Is Vienna sausage the same as a Wiener, or a Frankfurter?

The sausage was invented by a butcher from Frankfurt, who had moved to Vienna, which is why in Vienna it’s called a frankfurter, but in Frankfurt it’s called a wiener (Viennese).

Text and Photos by Jennifer Ellson

Frankfurter? Wiener? Vienna sausage? No, they're Bavarian sausages, Münchner Weißwurst!

Frankfurter? Wiener? Vienna sausage? No, they’re Bavarian sausages, Münchner Weißwurst!

Try to order a frankfurter in Frankfurt, and you’d most likely get a blank stare. But ask for a wiener or a Vienna sausage, and the Frankfurters — the residents, not the sausages — would know what you’re talking about.

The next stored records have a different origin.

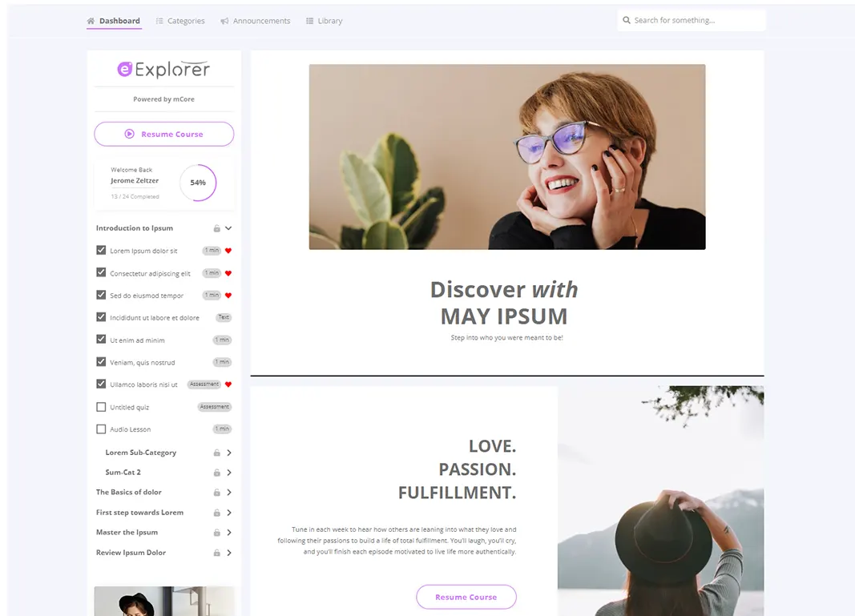
Task: Collapse the Introduction to Ipsum section
Action: pos(228,228)
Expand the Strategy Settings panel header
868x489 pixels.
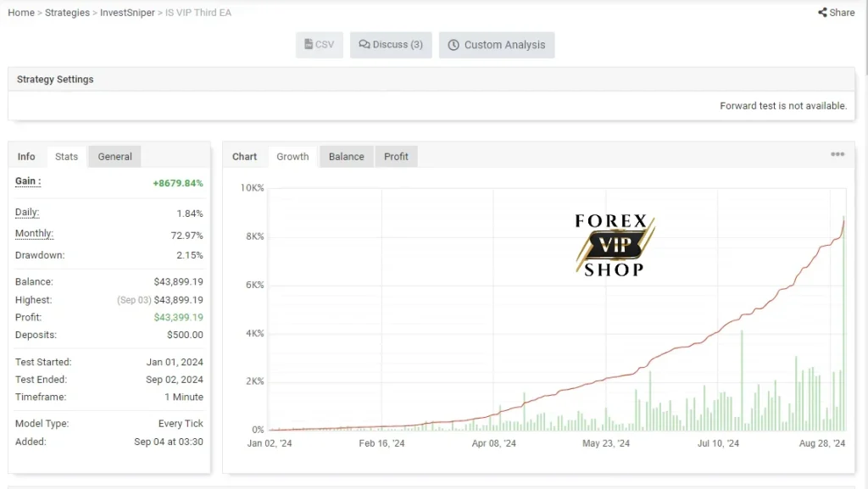[x=431, y=79]

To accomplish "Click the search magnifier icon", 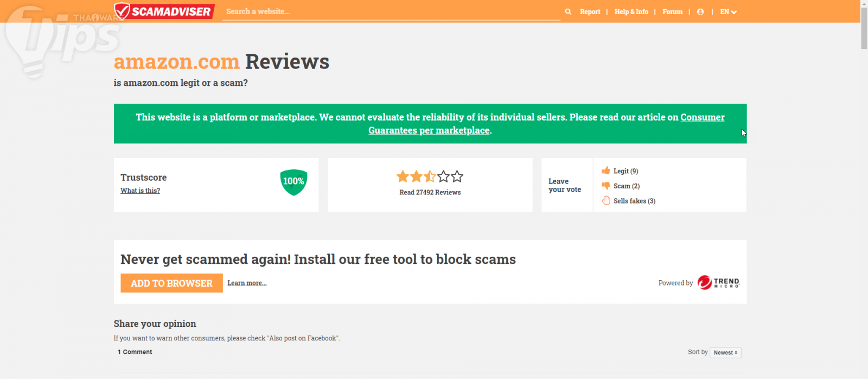I will click(x=568, y=11).
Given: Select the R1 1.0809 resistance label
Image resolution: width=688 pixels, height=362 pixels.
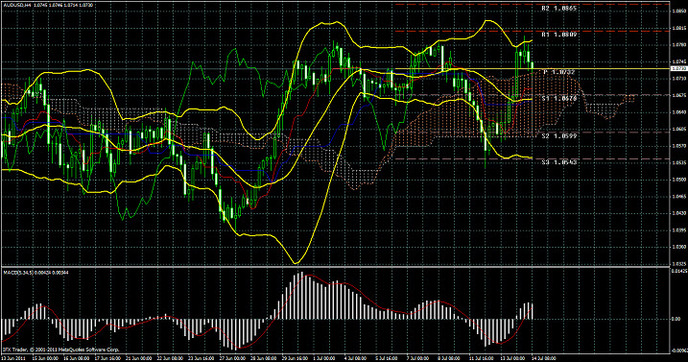Looking at the screenshot, I should [x=559, y=34].
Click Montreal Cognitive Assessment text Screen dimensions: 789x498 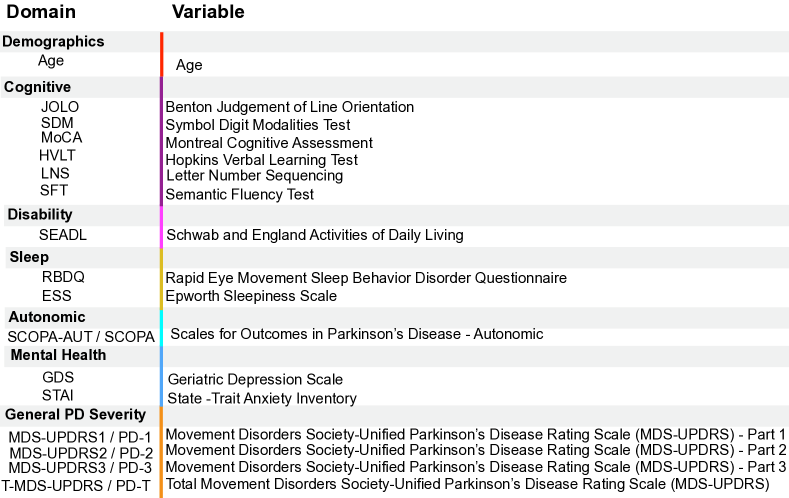(269, 143)
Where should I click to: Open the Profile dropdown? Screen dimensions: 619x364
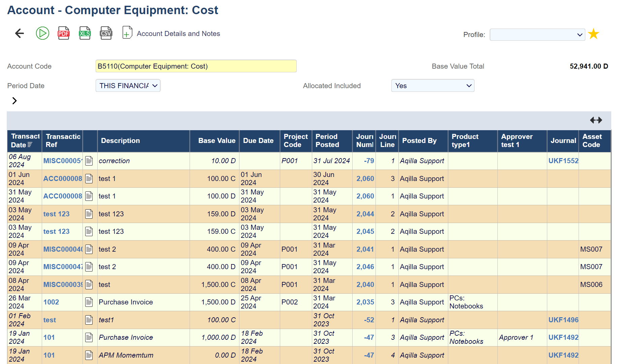click(537, 35)
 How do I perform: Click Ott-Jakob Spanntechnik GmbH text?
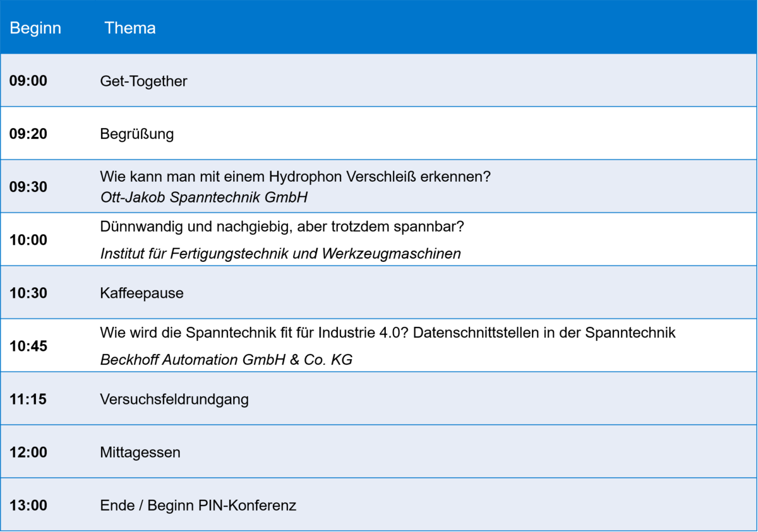[204, 198]
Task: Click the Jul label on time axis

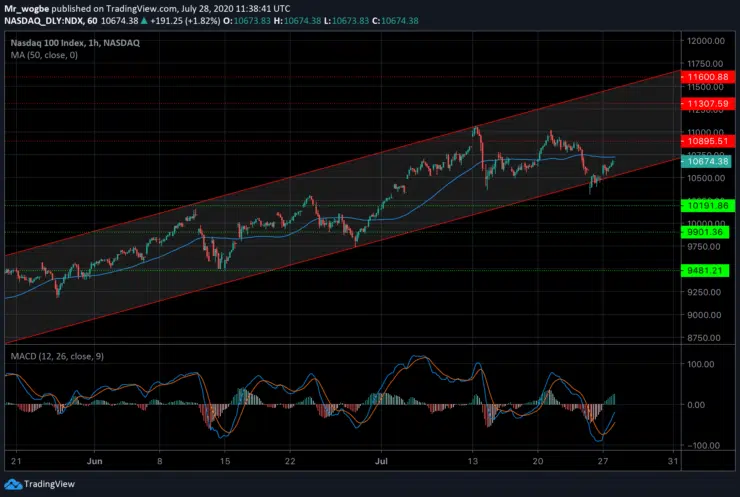Action: tap(382, 462)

Meanwhile, do the same in Vienna — ask for a Vienna sausage, instead of a frankfurter and you’d probably hear “was is das?” (what is that?). Yes, it happened to me.

Confused yet? Bear with me, as I confuse you even more.

Frankfurt's old town

Frankfurt’s old town

The story goes that the sausage was invented by a butcher from Frankfurt, Germany, hence the name frankfurter. But the butcher moved to Vienna, Austria, which is why in Vienna the sausage is called frankfurter, but in Frankfurt it’s called a wiener. The word wiener refers to Vienna, whose German name is Wien. But wiener is not used in this context in Vienna because, again, frankfurter is how they call the sausages. Still with me? Good!

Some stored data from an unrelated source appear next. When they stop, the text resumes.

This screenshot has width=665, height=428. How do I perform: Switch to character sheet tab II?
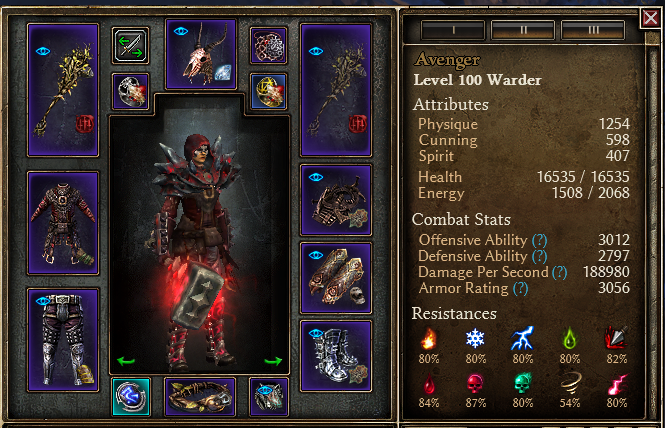pos(523,30)
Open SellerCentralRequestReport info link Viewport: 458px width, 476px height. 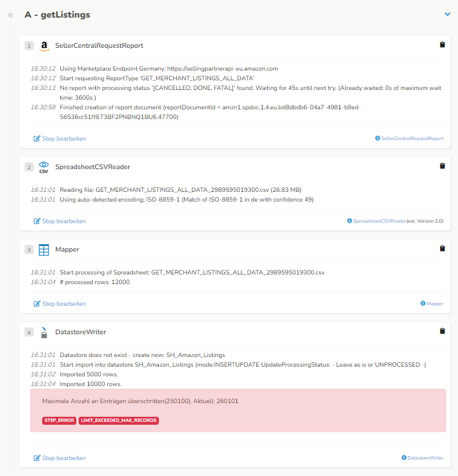tap(410, 138)
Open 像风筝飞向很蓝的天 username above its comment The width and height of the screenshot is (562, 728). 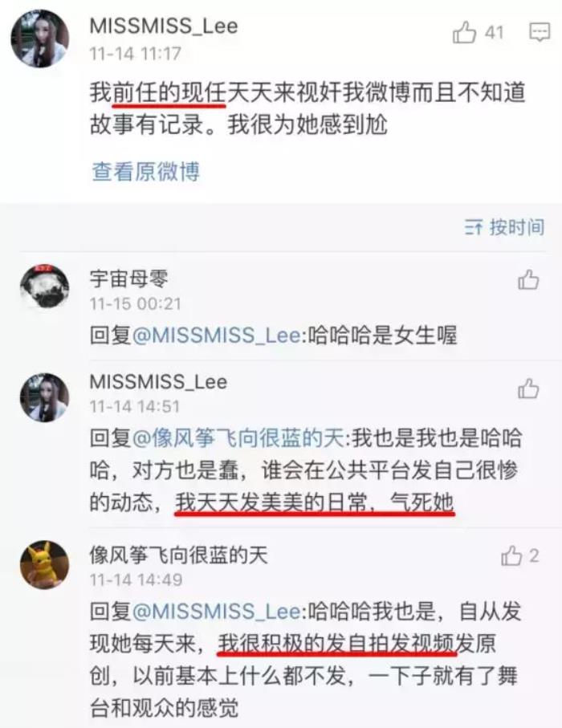coord(179,555)
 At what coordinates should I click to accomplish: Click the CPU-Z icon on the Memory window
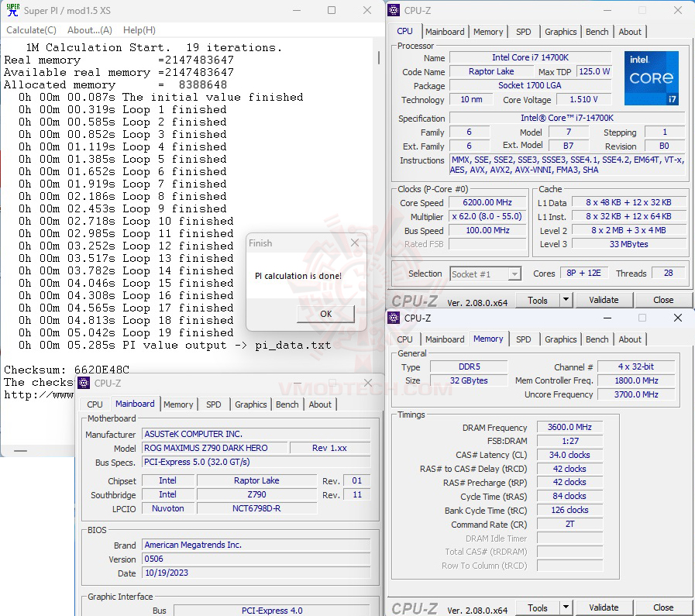pos(394,318)
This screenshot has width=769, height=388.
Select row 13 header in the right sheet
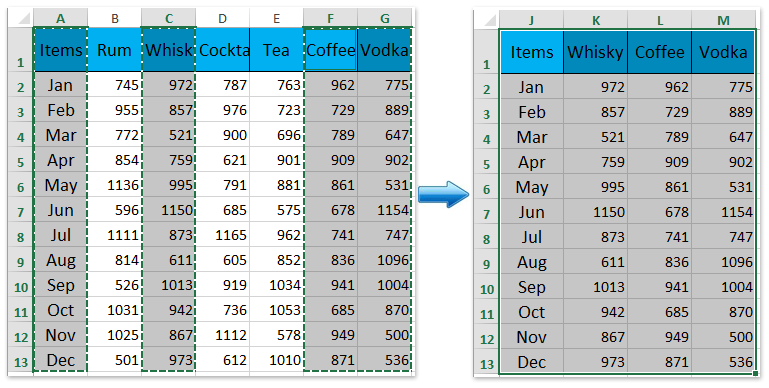click(487, 363)
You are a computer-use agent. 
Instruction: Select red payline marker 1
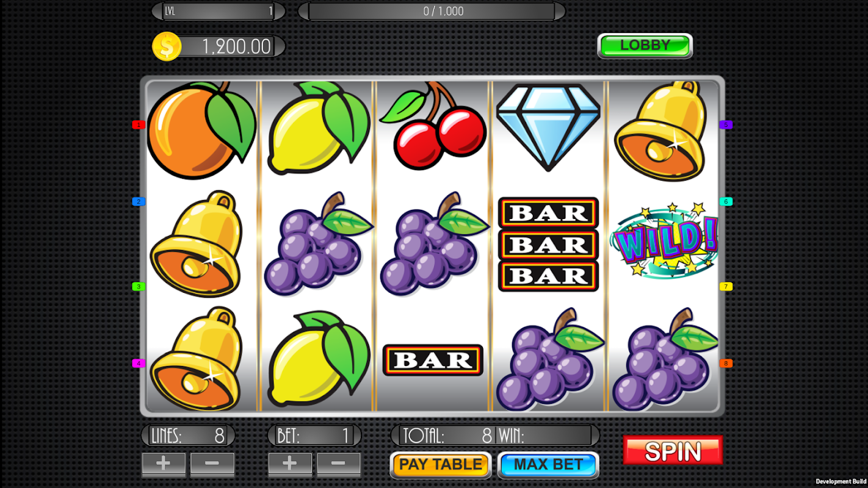point(139,124)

Most likely, all these terms refer to a sausage made of a mixture of pork and beef. So the answer is yes, they are the same, but just to add to your confusion, in North America, Vienna sausages usually refer to a small-sized canned variety, whereas in Europe, they are normally longer and thinner sausages.

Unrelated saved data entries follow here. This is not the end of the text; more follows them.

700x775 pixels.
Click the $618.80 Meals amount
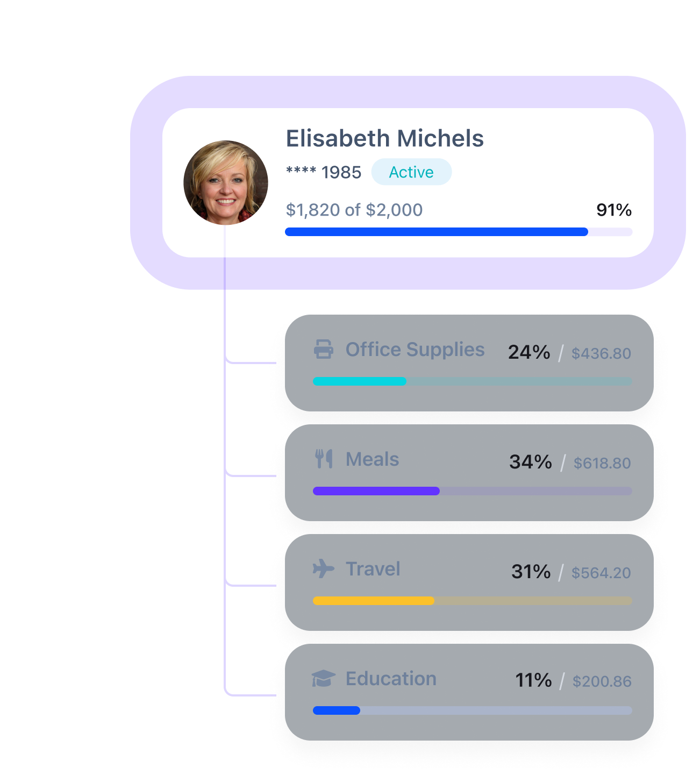[x=602, y=463]
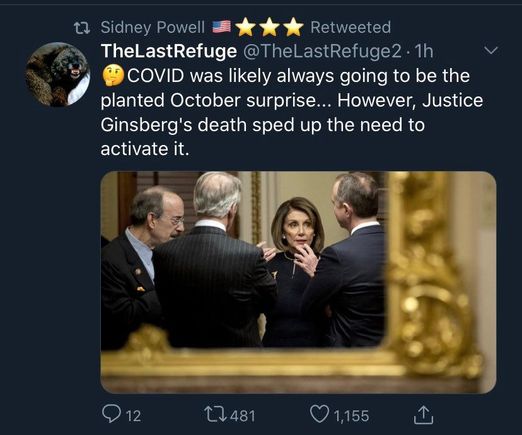The height and width of the screenshot is (435, 522).
Task: Reply using the speech bubble icon
Action: [x=113, y=414]
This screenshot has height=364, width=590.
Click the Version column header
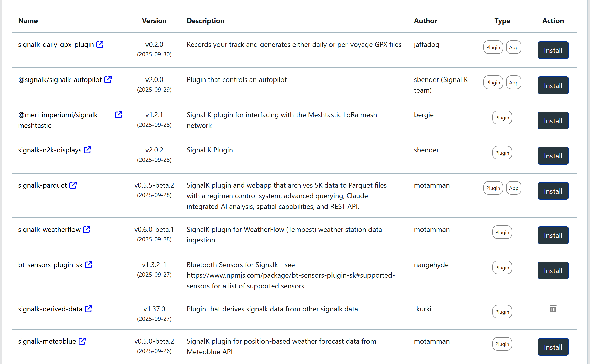coord(154,21)
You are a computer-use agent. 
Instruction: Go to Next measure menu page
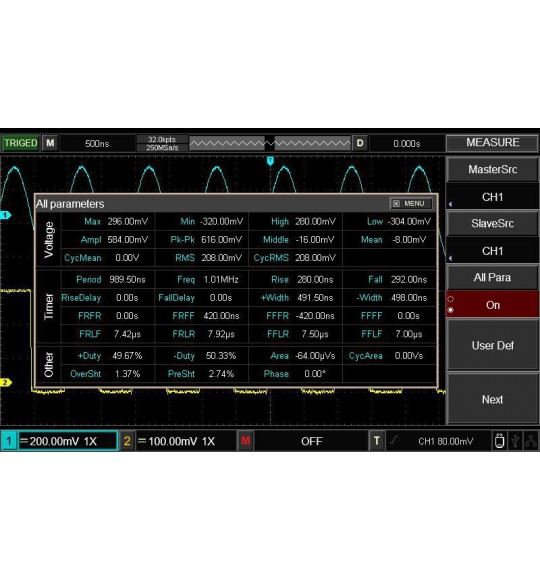point(493,399)
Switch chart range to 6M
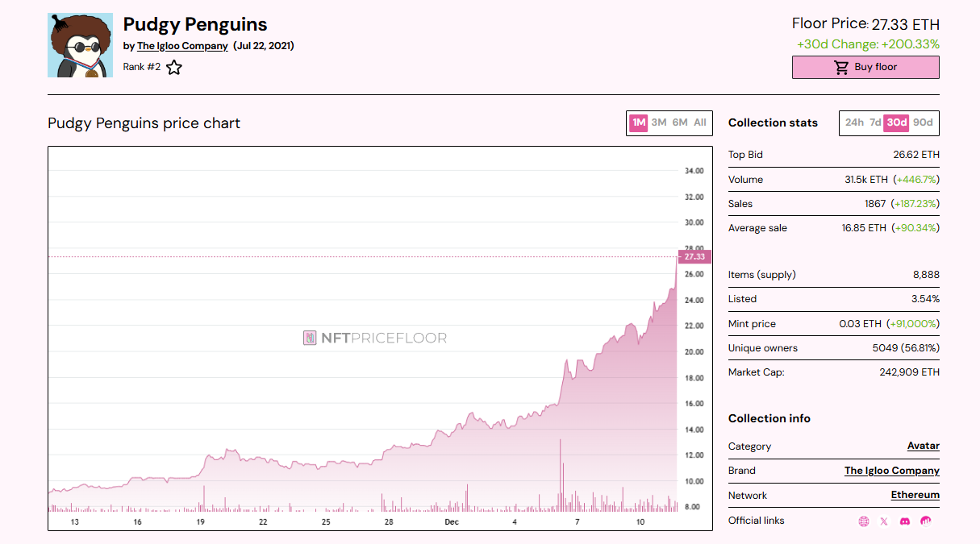 [680, 123]

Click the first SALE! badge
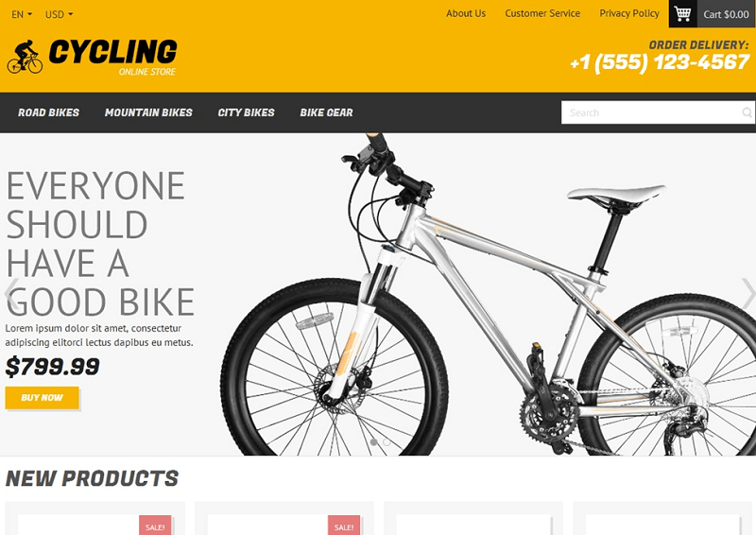pyautogui.click(x=155, y=526)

There is a real Frankfurt sausage though, called Frankfurter Würstchen. It is a thin boiled sausage of pure pork in a casing of mutton’s intestine, and has Protected Geographical Status in Germany. This means the term is only allowed to be used for sausages that are in fact produced in the area of Frankfurt am Main, just like the term champagne can only be used for the sparkling wines made in the Champagne region of France.

Vienna's Opera House

Vienna’s Opera House

So if you are Austrian, you are eating a frankfurter, and if you are German, you are eating a wiener, or a sausage from Vienna. But if, like me, you’re neither, then you are eating a sausage, or a hot dog.